Room-Temperature Chromatographic H₂/D₂ Separation via Solid Dihydrogen Complex with Balanced Thermodynamics and Kinetics

Abstract

To meet the growing demand for hydrogen isotopes, the development of efficient and practical isotope separation techniques for dihydrogen is essential to replace the current cryogenic distillation method operating at 20 K. One of the most promising alternatives is chemical affinity quantum sieving (CAQS), which exploits differences in adsorption enthalpy (|ΔΔH°|) arising from variations in zero-point vibrational energy (ZPVE) between isotopologues.
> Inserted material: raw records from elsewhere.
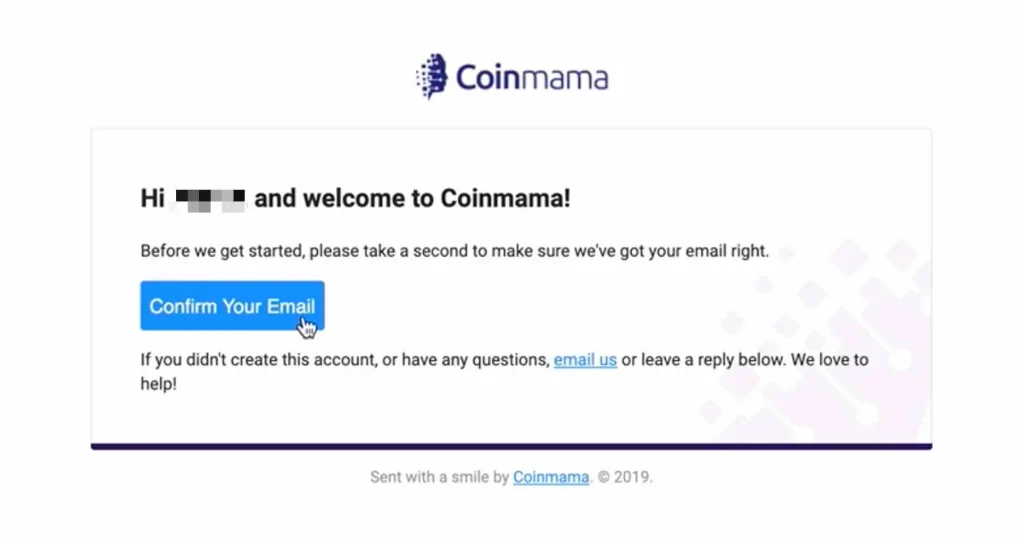1024x540 pixels.
Task: Open the "email us" link
Action: (585, 359)
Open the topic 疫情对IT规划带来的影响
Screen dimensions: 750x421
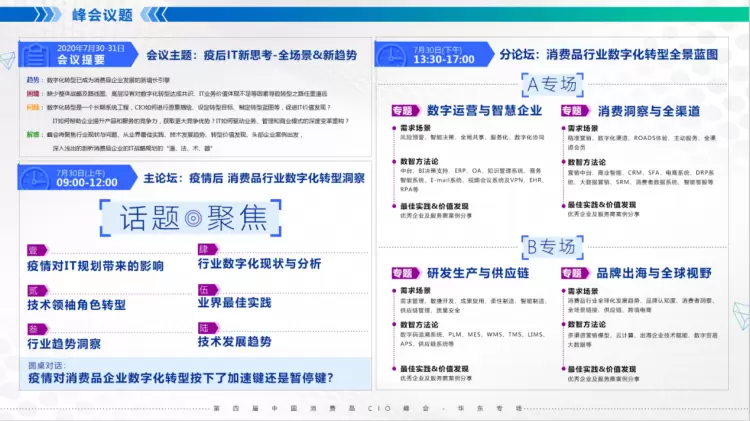pyautogui.click(x=95, y=266)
However, low |ΔΔH°| value of previous materials prevented effective separation under ambient conditions, and it is challenging to design the materials with high |ΔΔH°| value. Here, we report the largest |ΔΔH°| value of 5.0 kJ/mol observed in the solid-state dihydrogen complex [Mn(PCy3)2(CO)3][BARF], exceeding all previously known materials. Quantum chemical calculations and statistical analyses were employed to elucidate the origin of this separation ability. Furthermore, we successfully demonstrated H2/D2 separation at ambient temperature using a gas chromatography technique. This work presents a novel strategy to enhance isotope separation efficiency, enabling H2/D2 separation at room temperature.